- _Study questions_:
[1] Answer these questions using the text on uncooperative federalism:
(a) In what year was Printz v. United States decided?
(b) What did the gun-control provision struck down in that case require local law enforcement to do?
(c) How many other Justices agreed with Chief Justice John Roberts in the Medicaid holding?
[2] Using the text on uncooperative federalism, explain why President Trump cannot win the war against blue cities and states, even if he wins some battles.
[3] Retype the portion of the text on uncooperative federalism that begins at the words "So, as a result" and ends after "expand health-care coverage.".

- _Document text_:

====

The Constitution, though, will stand in their way. Two important Supreme Court decisions—both supported by conservative justices—will make it difficult for Republicans to carry out their defunding threat. The first, Printz v. United States, decided in 1997, stands for the proposition that the federal government may not “commandeer” state and local workers by forcing them to carry out federal policy. In that case, the Court struck down a gun-control provision that required local law enforcement to carry out background checks, effectively ensuring that uncooperative federalism would be here to stay.

The second decision involved the Affordable Care Act. In a coda to the decision upholding the constitutionality of the Act’s individual mandate, Chief Justice John Roberts (with six other Justices in agreement), held that the Obama Administration could not force states to expand Medicaid by threatening to strip them of all Medicaid funding. The Court was troubled by the magnitude of the threat and the weak connection between the existing Medicaid program and the changes made by the ACA. If stripping federal funding for a program enacted within the same statutory scheme is a problem, then there’s little chance that Congress can strip all federal funding across all programs simply because states refuse to take part in one of them.

So, as a result of the federalism doctrine created by conservative justices, President Trump and the GOP-dominated Congress don’t have many sticks with which to bludgeon uncooperative states and cities. Their best bet for getting things done mostly involves carrots. This creates a heavy incentive for moderation and compromise. If Trump and his allies want to enact national policy, they must build a national consensus. At the very least, they will need to compromise enough to make their policies palatable to the other side. Just ask the Obama Administration, which had to grant red states waivers and other incentives to persuade them to expand health-care coverage.

To be sure, uncooperative federalism will not always result in a progressive victory. If President Trump spends enough political capital, he’ll surely win some of his battles against blue cities and states. But he cannot win the war. The federal government doesn’t have the resources to carry out all of the new Congress’s proposals. Spending time and money to crack down on marijuana, for example, takes resources away from fights over immigration or climate change.

====

- _Collected data_:
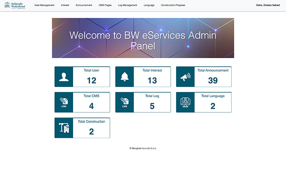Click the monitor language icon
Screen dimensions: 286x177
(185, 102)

====

- _Answers for the exercise_:
[1]
(a) 1997
(b) Carry out background checks
(c) Six

[2] The federal government doesn't have the resources to carry out all of the new Congress's proposals. Spending time and money on one fight, such as cracking down on marijuana, takes resources away from others, such as immigration or climate change.

[3]
So, as a result of the federalism doctrine created by conservative justices, President Trump and the GOP-dominated Congress don’t have many sticks with which to bludgeon uncooperative states and cities. Their best bet for getting things done mostly involves carrots. This creates a heavy incentive for moderation and compromise. If Trump and his allies want to enact national policy, they must build a national consensus. At the very least, they will need to compromise enough to make their policies palatable to the other side. Just ask the Obama Administration, which had to grant red states waivers and other incentives to persuade them to expand health-care coverage.